Tencent-backed Digital Bank N26 Raises Additional $100M Funding for Post-COVID Concerns

UTC by Tolu Ajiboye · 3 min read
Tencent-backed Digital Bank N26 Raises Additional $100M Funding for Post-COVID Concerns
Photo: Depositphotos

As it braces for the financial atmosphere after the coronavirus pandemic passes, N26 has pulled in new funding and is eyeing the Brazilian market.

Popular digital bank N26 has announced that it has just raised $100 million in additional funding as it looks to a balanced 2020. The German company has now raised a total of $770 since its inception.

N26 is a German digital bank, with backing from Peter Thiel’s Valar Ventures and Chinese multinational conglomerate Tencent Holdings Ltd. It announced a Series D investment round earlier in 2019, with the recent funding serving as an extension to that.

Speaking to CNBC, CEO and co-founder Valentin Stalf considers the new round successful, because investors have generally been reluctant as they’ve suffered from the coronavirus pandemic. The CEO also says that the new N26 funding brings some optimism to the company.

“It makes us still one of the most highly-valued companies around Europe. It’s not only about where we are today at $3.5 billion, but where we are going to be in five to 10 years.”

Stalf goes on to say that the recent funding is simply an opportunity to raise money. He says that N26 has “always been a well-financed company” and is not running out of cash. He adds that the move is typical, as many other companies are looking into the near future, and trying to stay afloat.

“We just want to be very well-prepared and that’s why we decided to raise more capital now.”

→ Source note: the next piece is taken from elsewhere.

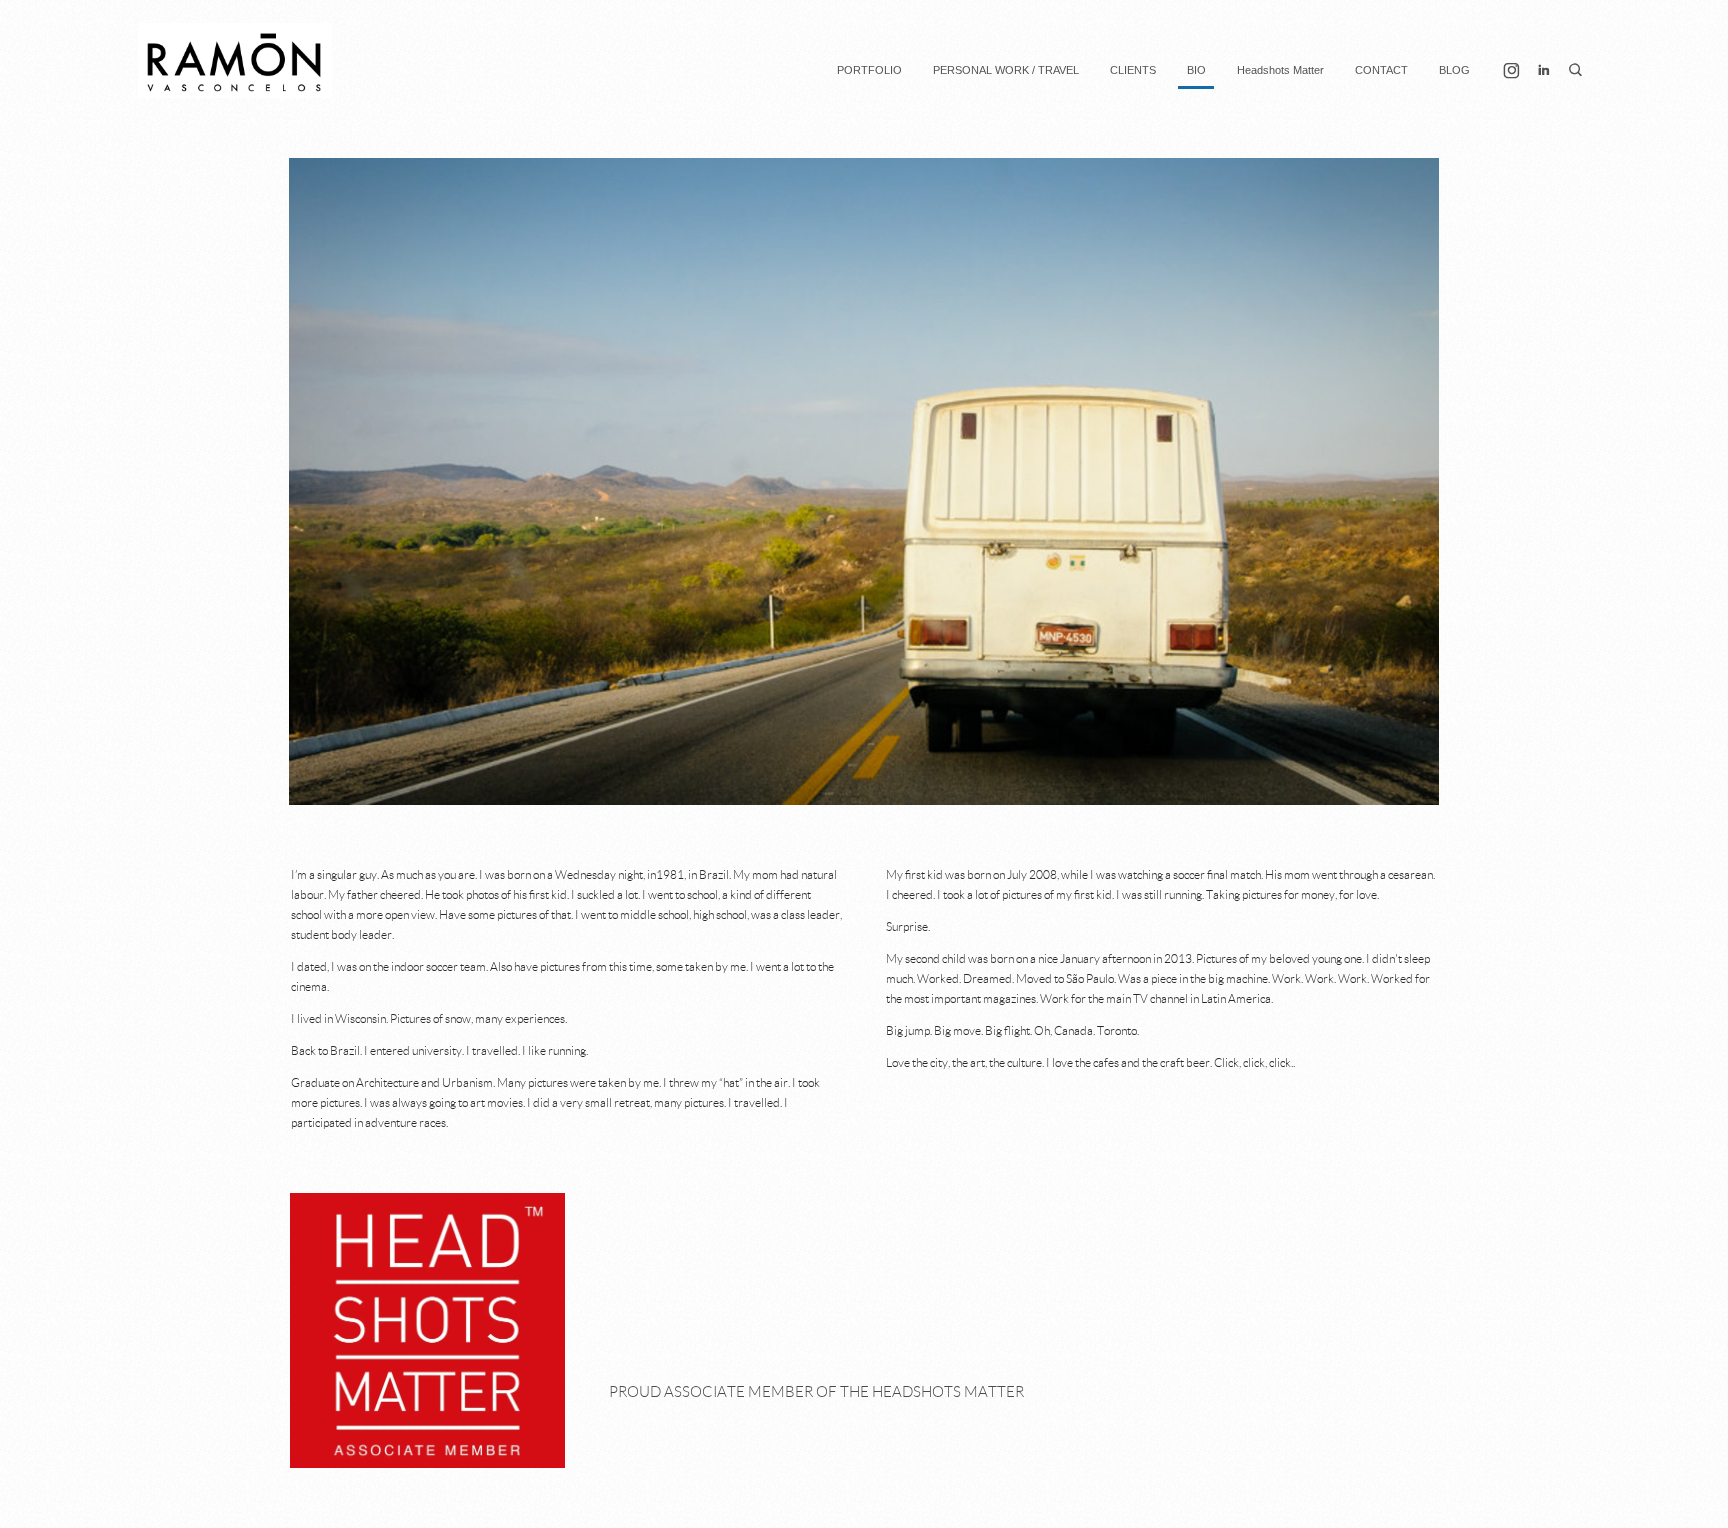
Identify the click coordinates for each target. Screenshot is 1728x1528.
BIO (1196, 70)
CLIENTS (1133, 70)
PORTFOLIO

The CEO says that N26 is planning for impact from the coronavirus pandemic, as he believes it might still stretch towards till the end of the year.

N26 Spreads with Funding

At the moment, according to Stalf, N26 has more than 5 million users. Back in February, N26 announced that it would pull out of the United Kingdom, because of Brexit. The company explained that it would no longer have a license to operate after Brexit, and advised customers to withdraw funds. This was especially uncomfortable for customers because the bank had only entered the UK market a few months before. Unsurprisingly, customers expressed their displeasure at the development.

N26 later apologized that it had to leave because it had no choice.

The bank has seen a drop in user growth beginning in March when a lockdown began across Europe. It has also seen its ATM withdrawals drop by 50%, even though e-commerce payments among older customers have increased.

N26 is looking at the Brazilian market. According to Stalf, Brazil could be a bigger opportunity for the company, than the UK is. Its recent funding could help the digital bank spread its tentacles properly into the South American market. N26 also launched in the U.S, last year and has pulled in more than 250,000 users there.

However, even with the funding, Stalf says N26 is “reviewing every cost line”. Moving forward, N26 will spend less on marketing, and has already begun using local guidelines for German and Austrian employees.